▶ [RECORDS PROVIDED]:

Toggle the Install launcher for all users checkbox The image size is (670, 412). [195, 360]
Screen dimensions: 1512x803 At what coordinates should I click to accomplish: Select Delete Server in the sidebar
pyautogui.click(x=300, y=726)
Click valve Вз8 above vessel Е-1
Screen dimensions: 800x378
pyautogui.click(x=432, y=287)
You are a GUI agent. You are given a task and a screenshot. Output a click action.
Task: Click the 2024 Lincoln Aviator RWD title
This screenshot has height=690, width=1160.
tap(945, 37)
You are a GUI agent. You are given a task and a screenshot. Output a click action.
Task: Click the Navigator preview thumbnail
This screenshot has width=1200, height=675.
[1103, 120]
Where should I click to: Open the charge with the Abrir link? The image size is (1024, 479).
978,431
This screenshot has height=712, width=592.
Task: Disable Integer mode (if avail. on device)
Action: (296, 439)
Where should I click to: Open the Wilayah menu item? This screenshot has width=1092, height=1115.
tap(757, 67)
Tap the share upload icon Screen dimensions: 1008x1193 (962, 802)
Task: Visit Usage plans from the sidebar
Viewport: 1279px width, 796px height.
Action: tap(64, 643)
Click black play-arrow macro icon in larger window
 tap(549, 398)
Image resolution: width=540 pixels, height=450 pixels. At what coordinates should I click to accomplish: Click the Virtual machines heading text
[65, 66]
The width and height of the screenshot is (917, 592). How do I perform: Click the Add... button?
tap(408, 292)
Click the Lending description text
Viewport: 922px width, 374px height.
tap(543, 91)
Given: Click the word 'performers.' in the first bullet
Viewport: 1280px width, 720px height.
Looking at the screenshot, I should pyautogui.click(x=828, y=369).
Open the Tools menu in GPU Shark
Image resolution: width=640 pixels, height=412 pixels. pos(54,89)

▶ [WHAT IS BEING ASKED]: Could you reproduce, exactly as written, the lines running from the one with "Where should I click to: Open the Wilayah" to the end of the entries above?

▶ [WRITTEN ANSWER]:
Where should I click to: Open the Wilayah menu item? This screenshot has width=1092, height=1115.
tap(757, 67)
Tap the share upload icon Screen dimensions: 1008x1193 (962, 802)
Task: Visit Usage plans from the sidebar
Viewport: 1279px width, 796px height.
Action: tap(64, 643)
Click black play-arrow macro icon in larger window
 tap(549, 398)
Image resolution: width=540 pixels, height=450 pixels. At what coordinates should I click to accomplish: Click the Virtual machines heading text
[65, 66]
The width and height of the screenshot is (917, 592). How do I perform: Click the Add... button?
tap(408, 292)
Click the Lending description text
Viewport: 922px width, 374px height.
tap(543, 91)
Given: Click the word 'performers.' in the first bullet
Viewport: 1280px width, 720px height.
Looking at the screenshot, I should pyautogui.click(x=828, y=369).
Open the Tools menu in GPU Shark
Image resolution: width=640 pixels, height=412 pixels. pos(54,89)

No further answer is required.